Recently the Bar Association passed a rule which mandates that lawyers have to disclose whether they have malpractice insurance coverage. Now, for big firms, this is not a problem. If they are a big firm, it is almost a given that they can afford it. However, for solo and small firms, malpractice insurance is expensive and some choose to go forward without it (the AngryBell may or may not have insurance). I can see that for a number of clients, this is something that will they will take into account. It is not that I believe that this will make lawyer's more likely to be the target of law suits. This is about the appearance of a law firm. Some solos simply cannot afford the insurance. The lack of the insurance may make people more hesitant to retain those lawyers because in their mind the lack of malpractice insurance will raise questions as to:
- the quality of their work
- whether those attorneys are any good (because of course all good lawyers have insurance)
- whether the firm/solo is just a fly-by-nighter who will dissappear on them
So not content to impose an additional burdens on small business (you'd think I was a republican with that statement), the State Bar is at it again. This time, it is with this proposal:
The Office of the Chief Trial Counsel believes that public protection requires that members of the public who are interested in consulting with, and possibly retaining California attorneys, should have ready access to information about disciplinary proceedings pending against those attorneys.
So not only do they want to force disclosure as to insurance (which I am not aware of any other profession in California requiring... and I have read those papers that my doctors force me to sign... but don't tell them that.), but now they want to alert the public every time a lawyer has a disciplinary proceeding pending against them.
Yes, I know that in this country, every person is innocent until proven guilty. Of course, how well did that work for O.J. Simpson, Barry Bonds, or how about William Lerach and Melvyn Weiss? How about Richard Jewell. Yes, they were all guilty, but public opinion against all of them was against them from the moment indictments came out.
Now, in the past year, the AngryBell dodged a disciplinary charge. A dissatisfied client threatened to bring an action before the Bar against me. Forget the fact that I won the case for the client. Forget the fact that I got them the best possible result that they could hope to get. Forget the fact that result was approved of by the client when they signed the papers. Under this new rule, if this client had gone through with their threat, the fact that an action was pending against me would be disclosed to anyone who looked AngryBell up at the State Bar's website.
For a solo or a small firm, approving this new rule would significantly harm them. Large firms are known by their names. Solos and small firm practitioners cannot hide by large letters and fancy offices where there are literally hundreds of attorneys practicing. Instead, they are known by their names and their faces.

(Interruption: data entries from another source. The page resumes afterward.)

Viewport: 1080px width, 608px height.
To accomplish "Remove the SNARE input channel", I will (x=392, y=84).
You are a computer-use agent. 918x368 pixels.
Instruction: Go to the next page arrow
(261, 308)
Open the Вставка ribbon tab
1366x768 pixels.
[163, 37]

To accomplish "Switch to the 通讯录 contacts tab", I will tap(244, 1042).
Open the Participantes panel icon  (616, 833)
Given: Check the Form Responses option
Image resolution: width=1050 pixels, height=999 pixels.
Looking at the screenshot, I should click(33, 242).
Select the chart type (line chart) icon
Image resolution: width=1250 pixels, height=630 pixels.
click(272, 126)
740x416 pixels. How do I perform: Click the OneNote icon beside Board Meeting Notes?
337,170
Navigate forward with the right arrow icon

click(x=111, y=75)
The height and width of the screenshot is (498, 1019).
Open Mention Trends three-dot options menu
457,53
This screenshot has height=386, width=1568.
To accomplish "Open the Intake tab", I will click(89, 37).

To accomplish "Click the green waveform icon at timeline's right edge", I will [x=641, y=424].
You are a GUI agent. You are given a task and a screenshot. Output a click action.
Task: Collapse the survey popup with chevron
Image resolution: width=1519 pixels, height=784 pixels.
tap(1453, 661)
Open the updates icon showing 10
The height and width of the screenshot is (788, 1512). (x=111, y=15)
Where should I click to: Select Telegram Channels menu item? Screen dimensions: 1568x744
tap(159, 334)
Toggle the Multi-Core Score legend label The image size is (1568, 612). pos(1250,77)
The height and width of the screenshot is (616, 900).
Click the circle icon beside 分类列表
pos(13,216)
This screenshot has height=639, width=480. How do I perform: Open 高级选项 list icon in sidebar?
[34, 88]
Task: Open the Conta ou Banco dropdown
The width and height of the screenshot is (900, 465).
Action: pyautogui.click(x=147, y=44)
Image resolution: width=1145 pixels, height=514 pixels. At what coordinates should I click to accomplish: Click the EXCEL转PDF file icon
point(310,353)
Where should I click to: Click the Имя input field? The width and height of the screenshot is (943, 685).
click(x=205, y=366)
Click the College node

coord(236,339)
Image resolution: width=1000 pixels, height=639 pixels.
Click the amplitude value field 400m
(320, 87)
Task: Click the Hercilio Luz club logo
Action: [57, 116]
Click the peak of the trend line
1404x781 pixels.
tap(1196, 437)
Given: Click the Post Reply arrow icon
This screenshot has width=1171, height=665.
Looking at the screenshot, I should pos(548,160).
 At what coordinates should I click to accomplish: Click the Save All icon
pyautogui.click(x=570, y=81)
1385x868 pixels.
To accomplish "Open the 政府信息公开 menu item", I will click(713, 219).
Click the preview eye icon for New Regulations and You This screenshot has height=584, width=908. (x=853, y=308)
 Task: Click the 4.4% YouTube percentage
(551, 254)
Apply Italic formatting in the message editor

Is the Bar going to send out emails to everyone who looks at the Bar's website when the person is cleared? Of course not. Instead, the people who check up on the lawyer are only going to know that Lawyer X underwent a disciplinary action, even if no conviction/discipline is actual ordered by the Bar, because someone claimed that he stole money. This new rule would smear their reputations by having a listing next to their name that they are undergoing a disciplinary proceeding (in much the same way that the Bar lists an attorney's history of being actually disciplined).